Under Petraeus, directing the Iraq war, we find Ray Odierno, 56. Under Petraeus, directing the Afghanistan war, we find Stanley McChrystal, 55. At the top, this is an army of Mansfields. We love Mansfield but is this a good thing?

If we look at the ages of Union field generals that we once considered "old," a comparison is interesting (all summer of 1862):

Hooker - 47
Sickles 42
Meade - 46
Kearny - 47
Butler - 43
Grant - 40

On the Rebel side:

J Johnston - 55
Jackson - 38
Beauregard - 44
Longstreet - 41

The Chairman of the Joint Chiefs of Staff, Mike Mullen, turns 64 in October. Army Chief of Staff Casey is 62 next month.

BTW, General George Washington wrapped up his war at Yorktown at the ripe old age of 49.

Old Union generals: now think of the oldest you can.

Scott was 75 before retirement. He got out of the way relatively fast. Mullen is not going to reach that standard, fortunately, nor John Wool's 77 (in the summer of 1861). Wool stayed around and, as Beatie shows in livid colors, spent the spring and summer of 1862 old man style scheming and fussing at McClellan.
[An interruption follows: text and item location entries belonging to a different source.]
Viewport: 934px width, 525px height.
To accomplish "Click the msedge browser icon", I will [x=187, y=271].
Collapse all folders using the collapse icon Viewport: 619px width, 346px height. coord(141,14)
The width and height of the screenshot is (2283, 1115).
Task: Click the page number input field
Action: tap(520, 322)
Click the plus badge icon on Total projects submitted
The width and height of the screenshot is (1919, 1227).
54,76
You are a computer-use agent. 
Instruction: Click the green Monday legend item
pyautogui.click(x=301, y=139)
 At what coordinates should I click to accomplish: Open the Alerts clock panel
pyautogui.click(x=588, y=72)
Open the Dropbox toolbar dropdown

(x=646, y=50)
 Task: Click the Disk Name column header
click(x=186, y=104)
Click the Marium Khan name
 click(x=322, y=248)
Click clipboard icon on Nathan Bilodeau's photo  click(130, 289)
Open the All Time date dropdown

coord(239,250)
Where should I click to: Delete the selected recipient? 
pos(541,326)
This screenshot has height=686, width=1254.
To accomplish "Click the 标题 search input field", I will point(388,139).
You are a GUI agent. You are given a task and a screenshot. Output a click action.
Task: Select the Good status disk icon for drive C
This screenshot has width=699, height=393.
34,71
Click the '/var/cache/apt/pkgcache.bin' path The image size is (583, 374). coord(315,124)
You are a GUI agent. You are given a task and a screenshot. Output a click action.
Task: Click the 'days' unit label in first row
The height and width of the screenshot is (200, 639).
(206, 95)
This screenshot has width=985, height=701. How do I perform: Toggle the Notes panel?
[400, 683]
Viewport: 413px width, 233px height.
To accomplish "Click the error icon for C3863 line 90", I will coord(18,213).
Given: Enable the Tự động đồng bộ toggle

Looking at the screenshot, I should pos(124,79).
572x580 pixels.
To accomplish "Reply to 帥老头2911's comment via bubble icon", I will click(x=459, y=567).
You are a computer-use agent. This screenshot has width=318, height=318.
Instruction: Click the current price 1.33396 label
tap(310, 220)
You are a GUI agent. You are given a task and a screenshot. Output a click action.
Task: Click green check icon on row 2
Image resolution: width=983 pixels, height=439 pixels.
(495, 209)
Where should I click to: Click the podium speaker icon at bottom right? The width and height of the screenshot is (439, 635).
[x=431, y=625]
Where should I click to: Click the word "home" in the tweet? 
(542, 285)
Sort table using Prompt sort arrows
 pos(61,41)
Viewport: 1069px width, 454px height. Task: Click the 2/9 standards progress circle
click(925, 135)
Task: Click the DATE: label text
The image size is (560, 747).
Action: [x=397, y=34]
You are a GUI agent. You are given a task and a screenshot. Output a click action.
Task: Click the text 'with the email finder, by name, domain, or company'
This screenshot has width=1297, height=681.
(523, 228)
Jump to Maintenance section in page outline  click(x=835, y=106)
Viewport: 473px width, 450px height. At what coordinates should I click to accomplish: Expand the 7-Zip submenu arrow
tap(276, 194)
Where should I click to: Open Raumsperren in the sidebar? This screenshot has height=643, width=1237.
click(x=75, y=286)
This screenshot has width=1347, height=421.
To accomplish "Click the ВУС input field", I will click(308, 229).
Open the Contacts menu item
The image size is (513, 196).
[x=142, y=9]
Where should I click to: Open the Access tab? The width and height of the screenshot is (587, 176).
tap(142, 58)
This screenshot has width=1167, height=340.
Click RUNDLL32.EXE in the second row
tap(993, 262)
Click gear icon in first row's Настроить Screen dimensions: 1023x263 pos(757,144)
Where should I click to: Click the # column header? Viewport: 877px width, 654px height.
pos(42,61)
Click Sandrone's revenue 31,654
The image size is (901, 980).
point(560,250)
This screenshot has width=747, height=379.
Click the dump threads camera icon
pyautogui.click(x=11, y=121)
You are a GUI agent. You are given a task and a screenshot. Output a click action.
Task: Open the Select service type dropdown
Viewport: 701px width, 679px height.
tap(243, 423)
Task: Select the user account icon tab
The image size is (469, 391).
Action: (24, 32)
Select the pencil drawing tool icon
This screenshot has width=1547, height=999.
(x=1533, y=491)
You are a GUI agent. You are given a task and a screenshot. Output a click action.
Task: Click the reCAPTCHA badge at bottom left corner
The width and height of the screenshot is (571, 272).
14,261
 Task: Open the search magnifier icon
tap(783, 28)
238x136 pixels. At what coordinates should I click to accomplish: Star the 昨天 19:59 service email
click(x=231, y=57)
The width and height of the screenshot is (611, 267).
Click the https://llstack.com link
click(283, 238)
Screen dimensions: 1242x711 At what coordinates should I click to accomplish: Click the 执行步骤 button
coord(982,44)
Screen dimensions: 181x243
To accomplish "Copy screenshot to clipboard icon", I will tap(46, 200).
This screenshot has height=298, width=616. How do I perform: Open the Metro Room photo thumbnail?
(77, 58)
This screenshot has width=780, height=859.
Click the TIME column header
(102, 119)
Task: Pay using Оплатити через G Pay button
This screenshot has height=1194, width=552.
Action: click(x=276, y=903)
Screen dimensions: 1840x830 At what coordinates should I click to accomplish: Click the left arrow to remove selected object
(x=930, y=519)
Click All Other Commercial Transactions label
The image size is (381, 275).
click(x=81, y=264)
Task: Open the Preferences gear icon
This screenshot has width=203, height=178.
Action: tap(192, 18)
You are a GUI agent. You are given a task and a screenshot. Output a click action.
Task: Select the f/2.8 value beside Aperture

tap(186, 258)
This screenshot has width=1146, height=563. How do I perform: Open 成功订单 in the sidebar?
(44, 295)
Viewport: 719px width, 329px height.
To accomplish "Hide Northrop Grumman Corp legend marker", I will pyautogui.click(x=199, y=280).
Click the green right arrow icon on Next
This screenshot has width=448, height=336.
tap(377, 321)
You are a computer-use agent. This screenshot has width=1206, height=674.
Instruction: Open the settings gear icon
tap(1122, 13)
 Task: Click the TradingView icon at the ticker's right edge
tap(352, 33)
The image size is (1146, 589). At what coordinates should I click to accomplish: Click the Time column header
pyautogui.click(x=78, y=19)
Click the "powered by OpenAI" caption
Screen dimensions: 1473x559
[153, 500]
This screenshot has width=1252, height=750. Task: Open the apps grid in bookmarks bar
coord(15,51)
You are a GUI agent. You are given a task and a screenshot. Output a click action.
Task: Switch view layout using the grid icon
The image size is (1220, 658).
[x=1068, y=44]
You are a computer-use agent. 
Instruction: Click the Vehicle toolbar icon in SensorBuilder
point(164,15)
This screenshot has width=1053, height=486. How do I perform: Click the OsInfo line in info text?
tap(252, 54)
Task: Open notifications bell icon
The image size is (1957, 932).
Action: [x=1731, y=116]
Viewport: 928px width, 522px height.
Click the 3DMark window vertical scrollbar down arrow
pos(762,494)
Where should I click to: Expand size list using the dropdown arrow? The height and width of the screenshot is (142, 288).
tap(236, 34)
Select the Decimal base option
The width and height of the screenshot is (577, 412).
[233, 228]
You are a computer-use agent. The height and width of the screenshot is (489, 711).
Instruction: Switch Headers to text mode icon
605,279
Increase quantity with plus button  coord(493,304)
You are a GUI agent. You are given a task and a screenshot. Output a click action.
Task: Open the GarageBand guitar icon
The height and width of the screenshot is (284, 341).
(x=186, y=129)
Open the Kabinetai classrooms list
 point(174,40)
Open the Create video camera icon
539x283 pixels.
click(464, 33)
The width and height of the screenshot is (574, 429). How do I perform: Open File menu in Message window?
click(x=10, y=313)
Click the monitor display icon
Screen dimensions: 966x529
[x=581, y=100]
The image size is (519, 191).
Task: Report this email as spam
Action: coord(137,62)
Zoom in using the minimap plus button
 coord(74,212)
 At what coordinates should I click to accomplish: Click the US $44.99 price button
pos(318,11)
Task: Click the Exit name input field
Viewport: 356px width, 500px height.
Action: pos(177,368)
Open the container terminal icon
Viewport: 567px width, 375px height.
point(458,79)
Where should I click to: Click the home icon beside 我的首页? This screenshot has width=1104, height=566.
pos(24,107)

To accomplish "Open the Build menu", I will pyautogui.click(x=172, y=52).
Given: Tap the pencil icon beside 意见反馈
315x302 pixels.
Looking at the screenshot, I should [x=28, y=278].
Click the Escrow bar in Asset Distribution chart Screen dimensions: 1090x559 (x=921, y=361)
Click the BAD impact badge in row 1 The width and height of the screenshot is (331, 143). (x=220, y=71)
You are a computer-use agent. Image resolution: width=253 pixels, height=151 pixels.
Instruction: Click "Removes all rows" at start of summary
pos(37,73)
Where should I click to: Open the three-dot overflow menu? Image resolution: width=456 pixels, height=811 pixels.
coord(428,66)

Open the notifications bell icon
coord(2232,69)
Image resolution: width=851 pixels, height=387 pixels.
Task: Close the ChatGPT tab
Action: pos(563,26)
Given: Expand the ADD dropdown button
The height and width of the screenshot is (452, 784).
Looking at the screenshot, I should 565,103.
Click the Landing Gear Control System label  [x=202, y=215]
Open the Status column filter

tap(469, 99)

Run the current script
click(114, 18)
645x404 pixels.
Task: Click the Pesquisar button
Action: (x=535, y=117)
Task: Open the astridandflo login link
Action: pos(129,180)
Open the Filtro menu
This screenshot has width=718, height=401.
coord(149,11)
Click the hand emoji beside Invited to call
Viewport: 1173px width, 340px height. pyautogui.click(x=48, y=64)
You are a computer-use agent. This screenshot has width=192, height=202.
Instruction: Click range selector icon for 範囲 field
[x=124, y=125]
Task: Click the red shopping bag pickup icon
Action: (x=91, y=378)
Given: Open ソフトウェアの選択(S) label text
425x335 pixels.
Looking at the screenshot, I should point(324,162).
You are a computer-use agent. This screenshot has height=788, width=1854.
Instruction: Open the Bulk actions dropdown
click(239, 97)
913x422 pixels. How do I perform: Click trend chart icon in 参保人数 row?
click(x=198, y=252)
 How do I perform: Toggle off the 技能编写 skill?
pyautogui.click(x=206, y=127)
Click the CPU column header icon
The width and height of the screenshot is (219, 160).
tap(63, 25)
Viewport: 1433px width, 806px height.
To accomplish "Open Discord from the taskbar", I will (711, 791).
Mullen is the age of Edwin Vose Sumner in '62. Whatever you think of Sumner now, your first reaction to him was that he was a freak of circumstances from whom little might be expected.

Mullen is a year older than the sedentary John Dix was in summer, 1862. Dix was valued as a political general who also commanded volatile military jurisdictions (Baltimore, New York). He was an exception by definition.

Fuller made allowances for age in peacetime leadership, suggesting some sort of organized transition to young generals in time of war. If that were even feasible, it could not happen because at the highest levels, this modern army leadership will never willingly leave peacetime cultural norms.

Fuller: "In war, it is almost impossible to exaggerate the evil effects of age upon generalship, and through generalship on the spirit of the army."

(Petraeus picture from an unidentified UK newspaper. They give out fewer medals there and seem intrigued by ours.)